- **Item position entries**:
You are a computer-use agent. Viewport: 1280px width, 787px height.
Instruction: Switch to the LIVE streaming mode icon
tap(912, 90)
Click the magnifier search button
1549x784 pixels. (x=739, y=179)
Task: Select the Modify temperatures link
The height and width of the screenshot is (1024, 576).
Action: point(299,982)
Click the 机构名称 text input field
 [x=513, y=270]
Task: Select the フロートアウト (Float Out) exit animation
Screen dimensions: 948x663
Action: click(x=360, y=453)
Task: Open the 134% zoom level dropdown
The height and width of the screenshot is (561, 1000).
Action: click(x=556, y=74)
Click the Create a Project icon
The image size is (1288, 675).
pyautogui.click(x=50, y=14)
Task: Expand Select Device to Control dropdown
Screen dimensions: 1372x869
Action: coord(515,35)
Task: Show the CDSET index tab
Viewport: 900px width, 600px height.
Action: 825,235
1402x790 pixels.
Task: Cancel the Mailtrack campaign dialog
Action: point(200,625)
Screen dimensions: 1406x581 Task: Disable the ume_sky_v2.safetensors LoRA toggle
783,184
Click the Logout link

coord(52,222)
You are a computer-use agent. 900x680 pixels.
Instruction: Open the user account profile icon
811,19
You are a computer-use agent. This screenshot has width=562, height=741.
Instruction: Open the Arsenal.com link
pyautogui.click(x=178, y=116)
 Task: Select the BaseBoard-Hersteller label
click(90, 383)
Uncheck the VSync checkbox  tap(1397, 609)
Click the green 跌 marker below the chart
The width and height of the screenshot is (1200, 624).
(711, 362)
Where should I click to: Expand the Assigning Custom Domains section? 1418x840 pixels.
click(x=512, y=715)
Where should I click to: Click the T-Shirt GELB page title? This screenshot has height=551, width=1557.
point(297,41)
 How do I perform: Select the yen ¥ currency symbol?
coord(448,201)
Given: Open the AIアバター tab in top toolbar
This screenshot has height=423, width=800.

- **What to produce**:
Recast these lines as a numbered list, leaving out any blank lines.

- **Expected answer**:
1. You are a computer-use agent. Viewport: 1280px width, 787px height.
2. Instruction: Switch to the LIVE streaming mode icon
3. tap(912, 90)
4. Click the magnifier search button
5. 1549x784 pixels. (x=739, y=179)
6. Task: Select the Modify temperatures link
7. The height and width of the screenshot is (1024, 576).
8. Action: point(299,982)
9. Click the 机构名称 text input field
10.  [x=513, y=270]
11. Task: Select the フロートアウト (Float Out) exit animation
12. Screen dimensions: 948x663
13. Action: click(x=360, y=453)
14. Task: Open the 134% zoom level dropdown
15. The height and width of the screenshot is (561, 1000).
16. Action: click(x=556, y=74)
17. Click the Create a Project icon
18. The image size is (1288, 675).
19. pyautogui.click(x=50, y=14)
20. Task: Expand Select Device to Control dropdown
21. Screen dimensions: 1372x869
22. Action: coord(515,35)
23. Task: Show the CDSET index tab
24. Viewport: 900px width, 600px height.
25. Action: 825,235
26. 1402x790 pixels.
27. Task: Cancel the Mailtrack campaign dialog
28. Action: point(200,625)
29. Screen dimensions: 1406x581 Task: Disable the ume_sky_v2.safetensors LoRA toggle
30. 783,184
31. Click the Logout link
32. coord(52,222)
33. You are a computer-use agent. 900x680 pixels.
34. Instruction: Open the user account profile icon
35. 811,19
36. You are a computer-use agent. This screenshot has width=562, height=741.
37. Instruction: Open the Arsenal.com link
38. pyautogui.click(x=178, y=116)
39.  Task: Select the BaseBoard-Hersteller label
40. click(90, 383)
41. Uncheck the VSync checkbox  tap(1397, 609)
42. Click the green 跌 marker below the chart
43. The width and height of the screenshot is (1200, 624).
44. (711, 362)
45. Where should I click to: Expand the Assigning Custom Domains section? 1418x840 pixels.
46. click(x=512, y=715)
47. Where should I click to: Click the T-Shirt GELB page title? This screenshot has height=551, width=1557.
48. point(297,41)
49.  How do I perform: Select the yen ¥ currency symbol?
50. coord(448,201)
51. Given: Open the AIアバター tab in top toolbar
52. This screenshot has height=423, width=800.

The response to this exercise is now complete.